So I understand the basic techniques that are used in branch prediction for pipelined processors – stuff like 2-bit saturated counters, two level adaptive predictors, etc.
Here are my questions:
1) Branch target prediction: why is this important and what are some of the mechanisms used here? When I think of a branch I think “bne r2, r3, LABEL” which says that if r2 != r3 then branch to LABEL which means do PC (program counter) = PC + LABEL. What’s so mysterious about predicting the target here? You know what it’s going to be based on the compiled value of LABEL.
I’m probably missing the point here somehow.
2) Why is the program counter value itself (e.g. 0x4001000C), or at least its last few bits, used as part of the branch prediction scheme? I saw a scheme where the last 4 bits of the PC were concatenated to the (4-bit) branch history register and that 8-bit value was used to access the pattern history table.
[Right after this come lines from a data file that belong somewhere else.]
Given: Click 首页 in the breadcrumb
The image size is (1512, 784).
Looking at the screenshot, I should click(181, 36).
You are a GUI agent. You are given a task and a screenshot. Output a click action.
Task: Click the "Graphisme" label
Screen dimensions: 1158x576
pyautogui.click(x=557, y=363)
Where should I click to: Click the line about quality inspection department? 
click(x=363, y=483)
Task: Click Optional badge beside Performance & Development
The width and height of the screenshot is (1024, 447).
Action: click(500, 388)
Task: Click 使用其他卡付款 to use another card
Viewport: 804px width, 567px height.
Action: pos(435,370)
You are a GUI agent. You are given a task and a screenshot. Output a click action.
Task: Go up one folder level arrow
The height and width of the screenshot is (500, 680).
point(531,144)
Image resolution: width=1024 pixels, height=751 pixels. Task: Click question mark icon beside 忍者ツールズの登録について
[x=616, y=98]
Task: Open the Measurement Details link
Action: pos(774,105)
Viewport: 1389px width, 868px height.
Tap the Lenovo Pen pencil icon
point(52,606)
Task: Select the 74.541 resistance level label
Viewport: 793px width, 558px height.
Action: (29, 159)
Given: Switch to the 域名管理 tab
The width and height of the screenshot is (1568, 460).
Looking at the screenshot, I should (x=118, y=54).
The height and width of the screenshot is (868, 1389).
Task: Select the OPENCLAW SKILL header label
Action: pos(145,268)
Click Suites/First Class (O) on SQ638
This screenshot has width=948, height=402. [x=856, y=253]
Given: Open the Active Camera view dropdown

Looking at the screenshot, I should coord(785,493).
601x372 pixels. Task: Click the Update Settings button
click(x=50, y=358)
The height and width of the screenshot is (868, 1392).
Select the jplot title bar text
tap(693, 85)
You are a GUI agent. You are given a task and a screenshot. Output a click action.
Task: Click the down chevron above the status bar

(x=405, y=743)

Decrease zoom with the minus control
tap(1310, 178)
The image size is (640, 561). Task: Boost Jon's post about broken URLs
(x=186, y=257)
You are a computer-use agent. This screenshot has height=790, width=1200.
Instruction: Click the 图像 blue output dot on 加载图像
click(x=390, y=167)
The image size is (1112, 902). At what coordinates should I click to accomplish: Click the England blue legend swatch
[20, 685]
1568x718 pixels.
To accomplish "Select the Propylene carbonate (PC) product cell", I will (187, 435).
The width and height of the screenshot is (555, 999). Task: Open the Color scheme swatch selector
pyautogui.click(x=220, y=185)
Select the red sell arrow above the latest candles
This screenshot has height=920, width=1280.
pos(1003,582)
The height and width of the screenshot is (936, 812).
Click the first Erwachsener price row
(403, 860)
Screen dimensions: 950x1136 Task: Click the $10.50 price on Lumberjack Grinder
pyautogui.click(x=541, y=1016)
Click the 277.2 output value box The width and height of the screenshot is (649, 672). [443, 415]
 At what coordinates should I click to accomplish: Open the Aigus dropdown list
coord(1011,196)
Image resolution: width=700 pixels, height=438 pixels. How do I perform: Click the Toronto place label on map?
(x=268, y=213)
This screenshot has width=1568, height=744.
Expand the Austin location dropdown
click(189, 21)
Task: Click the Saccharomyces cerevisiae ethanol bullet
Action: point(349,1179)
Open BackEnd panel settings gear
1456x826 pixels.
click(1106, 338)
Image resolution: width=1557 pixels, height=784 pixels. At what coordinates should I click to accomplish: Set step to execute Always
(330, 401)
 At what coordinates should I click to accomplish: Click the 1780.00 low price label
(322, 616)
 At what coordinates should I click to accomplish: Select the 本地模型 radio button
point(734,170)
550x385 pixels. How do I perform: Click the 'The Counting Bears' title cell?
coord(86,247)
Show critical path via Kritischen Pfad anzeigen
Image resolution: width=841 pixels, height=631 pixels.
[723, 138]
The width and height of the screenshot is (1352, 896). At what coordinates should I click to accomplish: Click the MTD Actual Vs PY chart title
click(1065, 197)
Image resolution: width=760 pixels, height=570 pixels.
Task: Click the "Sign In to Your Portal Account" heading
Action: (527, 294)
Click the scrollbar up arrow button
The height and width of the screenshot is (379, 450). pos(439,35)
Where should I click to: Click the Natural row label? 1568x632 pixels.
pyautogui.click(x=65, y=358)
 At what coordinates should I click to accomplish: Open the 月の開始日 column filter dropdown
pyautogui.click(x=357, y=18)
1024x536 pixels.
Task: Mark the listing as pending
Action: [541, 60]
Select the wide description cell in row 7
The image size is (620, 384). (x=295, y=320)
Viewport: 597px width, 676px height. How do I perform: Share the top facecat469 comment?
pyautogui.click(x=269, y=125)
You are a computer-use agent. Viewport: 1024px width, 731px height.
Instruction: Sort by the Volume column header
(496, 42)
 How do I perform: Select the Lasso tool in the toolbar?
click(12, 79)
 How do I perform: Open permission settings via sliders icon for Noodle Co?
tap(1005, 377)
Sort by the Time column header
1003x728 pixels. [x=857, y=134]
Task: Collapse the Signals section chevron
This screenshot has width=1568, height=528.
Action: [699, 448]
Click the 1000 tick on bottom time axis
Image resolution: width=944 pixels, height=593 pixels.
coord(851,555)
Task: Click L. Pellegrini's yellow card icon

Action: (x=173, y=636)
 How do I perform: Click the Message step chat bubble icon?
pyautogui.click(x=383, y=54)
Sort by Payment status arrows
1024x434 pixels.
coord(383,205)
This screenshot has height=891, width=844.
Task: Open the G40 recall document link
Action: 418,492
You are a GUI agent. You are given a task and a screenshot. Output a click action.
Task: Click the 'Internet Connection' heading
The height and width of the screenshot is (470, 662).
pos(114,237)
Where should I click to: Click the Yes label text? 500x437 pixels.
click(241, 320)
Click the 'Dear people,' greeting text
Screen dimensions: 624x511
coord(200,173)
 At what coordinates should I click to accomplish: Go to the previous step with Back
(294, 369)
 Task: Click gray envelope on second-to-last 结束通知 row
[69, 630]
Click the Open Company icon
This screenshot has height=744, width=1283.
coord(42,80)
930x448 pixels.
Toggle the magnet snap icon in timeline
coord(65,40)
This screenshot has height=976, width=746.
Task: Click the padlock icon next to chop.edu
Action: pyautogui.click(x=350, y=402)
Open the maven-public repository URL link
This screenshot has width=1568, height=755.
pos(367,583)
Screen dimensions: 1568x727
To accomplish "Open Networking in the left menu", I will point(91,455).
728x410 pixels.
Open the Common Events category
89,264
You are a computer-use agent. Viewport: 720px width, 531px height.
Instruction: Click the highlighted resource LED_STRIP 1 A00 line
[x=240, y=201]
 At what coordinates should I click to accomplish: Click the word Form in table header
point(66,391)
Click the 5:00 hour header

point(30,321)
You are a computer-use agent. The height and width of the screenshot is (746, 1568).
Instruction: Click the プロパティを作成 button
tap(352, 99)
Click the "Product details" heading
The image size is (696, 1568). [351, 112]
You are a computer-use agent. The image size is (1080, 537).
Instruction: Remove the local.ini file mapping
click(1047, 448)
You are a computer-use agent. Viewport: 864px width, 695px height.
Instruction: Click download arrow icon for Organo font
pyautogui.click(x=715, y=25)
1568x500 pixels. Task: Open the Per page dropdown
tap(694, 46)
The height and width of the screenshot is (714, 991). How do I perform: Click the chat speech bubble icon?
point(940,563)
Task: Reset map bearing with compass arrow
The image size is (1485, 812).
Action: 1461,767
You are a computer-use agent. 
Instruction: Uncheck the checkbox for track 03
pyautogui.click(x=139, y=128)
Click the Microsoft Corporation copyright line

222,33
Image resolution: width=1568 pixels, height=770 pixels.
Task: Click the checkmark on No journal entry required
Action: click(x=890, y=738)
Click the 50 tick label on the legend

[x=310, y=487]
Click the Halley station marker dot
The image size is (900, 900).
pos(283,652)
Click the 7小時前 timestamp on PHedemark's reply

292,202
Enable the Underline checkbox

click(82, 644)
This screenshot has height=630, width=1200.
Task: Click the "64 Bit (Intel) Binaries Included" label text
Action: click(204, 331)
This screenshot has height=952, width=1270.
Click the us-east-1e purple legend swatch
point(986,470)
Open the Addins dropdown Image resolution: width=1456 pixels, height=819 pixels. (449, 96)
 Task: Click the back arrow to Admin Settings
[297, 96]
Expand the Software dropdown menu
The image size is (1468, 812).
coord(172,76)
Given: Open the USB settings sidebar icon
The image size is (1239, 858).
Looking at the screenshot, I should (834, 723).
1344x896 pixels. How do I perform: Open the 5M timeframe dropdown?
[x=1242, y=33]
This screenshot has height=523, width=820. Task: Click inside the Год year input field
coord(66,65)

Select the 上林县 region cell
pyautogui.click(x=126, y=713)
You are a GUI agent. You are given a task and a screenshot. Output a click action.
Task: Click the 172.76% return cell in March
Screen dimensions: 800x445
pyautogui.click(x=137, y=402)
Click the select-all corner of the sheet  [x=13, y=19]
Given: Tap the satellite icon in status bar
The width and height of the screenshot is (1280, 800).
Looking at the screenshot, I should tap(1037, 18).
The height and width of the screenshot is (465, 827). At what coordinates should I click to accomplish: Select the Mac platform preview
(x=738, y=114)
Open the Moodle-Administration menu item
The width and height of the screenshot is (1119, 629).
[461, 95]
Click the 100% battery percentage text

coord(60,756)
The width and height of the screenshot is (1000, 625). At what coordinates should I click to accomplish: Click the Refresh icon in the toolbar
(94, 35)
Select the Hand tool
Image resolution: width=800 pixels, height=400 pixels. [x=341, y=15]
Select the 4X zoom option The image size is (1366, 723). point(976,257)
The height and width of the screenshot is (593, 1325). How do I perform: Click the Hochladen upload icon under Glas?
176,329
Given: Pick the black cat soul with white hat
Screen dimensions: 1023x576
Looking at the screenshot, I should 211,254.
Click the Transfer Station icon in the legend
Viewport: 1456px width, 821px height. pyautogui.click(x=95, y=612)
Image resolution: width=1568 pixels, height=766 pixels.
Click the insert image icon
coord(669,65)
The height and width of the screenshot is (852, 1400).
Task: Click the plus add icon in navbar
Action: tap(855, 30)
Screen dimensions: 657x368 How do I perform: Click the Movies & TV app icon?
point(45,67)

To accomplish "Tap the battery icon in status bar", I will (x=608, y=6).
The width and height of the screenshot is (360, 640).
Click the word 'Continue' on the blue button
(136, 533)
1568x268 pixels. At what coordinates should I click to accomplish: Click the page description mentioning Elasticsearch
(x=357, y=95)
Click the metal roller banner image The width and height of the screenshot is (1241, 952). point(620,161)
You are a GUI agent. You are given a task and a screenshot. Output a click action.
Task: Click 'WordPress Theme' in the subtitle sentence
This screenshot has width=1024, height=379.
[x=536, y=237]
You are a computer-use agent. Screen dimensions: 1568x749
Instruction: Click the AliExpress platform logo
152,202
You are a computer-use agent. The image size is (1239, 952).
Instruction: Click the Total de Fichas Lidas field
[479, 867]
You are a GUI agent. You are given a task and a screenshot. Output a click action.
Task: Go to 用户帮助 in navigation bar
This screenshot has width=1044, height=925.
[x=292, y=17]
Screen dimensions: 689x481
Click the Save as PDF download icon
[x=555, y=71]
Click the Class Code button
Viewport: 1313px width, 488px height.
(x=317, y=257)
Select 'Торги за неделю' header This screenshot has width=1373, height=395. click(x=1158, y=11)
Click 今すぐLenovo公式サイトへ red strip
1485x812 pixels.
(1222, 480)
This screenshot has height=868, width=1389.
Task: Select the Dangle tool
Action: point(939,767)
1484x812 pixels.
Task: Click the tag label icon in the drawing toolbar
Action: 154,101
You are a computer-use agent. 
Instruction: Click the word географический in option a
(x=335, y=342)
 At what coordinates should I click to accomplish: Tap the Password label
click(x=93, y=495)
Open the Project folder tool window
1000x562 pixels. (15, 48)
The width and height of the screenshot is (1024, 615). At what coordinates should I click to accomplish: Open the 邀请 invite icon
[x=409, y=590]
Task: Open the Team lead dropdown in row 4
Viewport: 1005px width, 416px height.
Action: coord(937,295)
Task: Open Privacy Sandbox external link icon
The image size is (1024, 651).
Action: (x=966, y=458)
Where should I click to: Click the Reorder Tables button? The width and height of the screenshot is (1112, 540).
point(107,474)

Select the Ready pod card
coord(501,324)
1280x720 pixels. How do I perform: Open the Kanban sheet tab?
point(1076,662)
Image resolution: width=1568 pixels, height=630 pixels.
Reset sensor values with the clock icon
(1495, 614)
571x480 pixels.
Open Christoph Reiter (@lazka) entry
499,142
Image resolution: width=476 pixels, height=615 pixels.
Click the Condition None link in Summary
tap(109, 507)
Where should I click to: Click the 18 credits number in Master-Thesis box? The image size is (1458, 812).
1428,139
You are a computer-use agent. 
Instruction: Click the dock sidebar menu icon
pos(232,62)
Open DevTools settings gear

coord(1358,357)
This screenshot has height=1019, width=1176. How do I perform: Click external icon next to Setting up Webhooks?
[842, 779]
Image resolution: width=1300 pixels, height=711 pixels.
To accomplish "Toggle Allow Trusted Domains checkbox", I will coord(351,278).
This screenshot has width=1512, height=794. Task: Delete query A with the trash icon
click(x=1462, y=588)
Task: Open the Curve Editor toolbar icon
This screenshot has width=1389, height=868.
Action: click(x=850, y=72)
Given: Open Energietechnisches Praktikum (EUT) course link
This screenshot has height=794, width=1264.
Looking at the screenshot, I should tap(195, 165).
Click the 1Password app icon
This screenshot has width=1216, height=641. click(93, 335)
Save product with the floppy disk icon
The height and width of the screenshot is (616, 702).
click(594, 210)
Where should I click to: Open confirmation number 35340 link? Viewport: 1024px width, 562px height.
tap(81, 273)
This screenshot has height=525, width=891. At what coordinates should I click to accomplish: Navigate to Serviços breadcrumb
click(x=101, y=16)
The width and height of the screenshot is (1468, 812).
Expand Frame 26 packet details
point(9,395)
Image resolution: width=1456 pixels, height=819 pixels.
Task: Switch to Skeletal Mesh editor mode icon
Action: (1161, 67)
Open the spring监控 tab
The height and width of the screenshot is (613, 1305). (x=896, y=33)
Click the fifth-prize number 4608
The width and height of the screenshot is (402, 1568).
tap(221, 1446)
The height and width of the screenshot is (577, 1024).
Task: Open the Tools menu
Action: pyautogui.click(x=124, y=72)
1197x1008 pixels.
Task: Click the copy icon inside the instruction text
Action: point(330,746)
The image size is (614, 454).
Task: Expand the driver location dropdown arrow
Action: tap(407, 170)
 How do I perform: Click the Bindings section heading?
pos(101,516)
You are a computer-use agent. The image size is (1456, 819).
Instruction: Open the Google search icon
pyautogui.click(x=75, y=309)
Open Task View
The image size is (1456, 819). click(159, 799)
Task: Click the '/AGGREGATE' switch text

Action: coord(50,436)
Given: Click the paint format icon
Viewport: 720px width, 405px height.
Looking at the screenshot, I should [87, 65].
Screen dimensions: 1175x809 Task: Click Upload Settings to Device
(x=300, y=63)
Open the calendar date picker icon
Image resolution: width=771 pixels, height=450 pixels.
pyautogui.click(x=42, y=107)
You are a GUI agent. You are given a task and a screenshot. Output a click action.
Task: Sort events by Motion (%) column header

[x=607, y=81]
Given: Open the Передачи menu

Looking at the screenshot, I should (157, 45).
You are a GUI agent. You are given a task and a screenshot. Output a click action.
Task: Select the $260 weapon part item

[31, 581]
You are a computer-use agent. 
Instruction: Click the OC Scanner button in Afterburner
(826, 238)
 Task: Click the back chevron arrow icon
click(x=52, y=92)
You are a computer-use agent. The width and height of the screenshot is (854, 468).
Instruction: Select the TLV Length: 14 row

I would think the PC is pretty arbitrary!
Thank you for any help understanding these issues
Because of the CPU pipeline depth and the cache latency, it will take many cycles between fetching an instruction, fully decoding it to identify the branch target, and being able to fetch that instruction. So you predict the target in order to pre-emptively fetch the next instruction.
Becasue the PC uniquely identifies a particular branch instruction! How else are you going to index the branch-prediction table?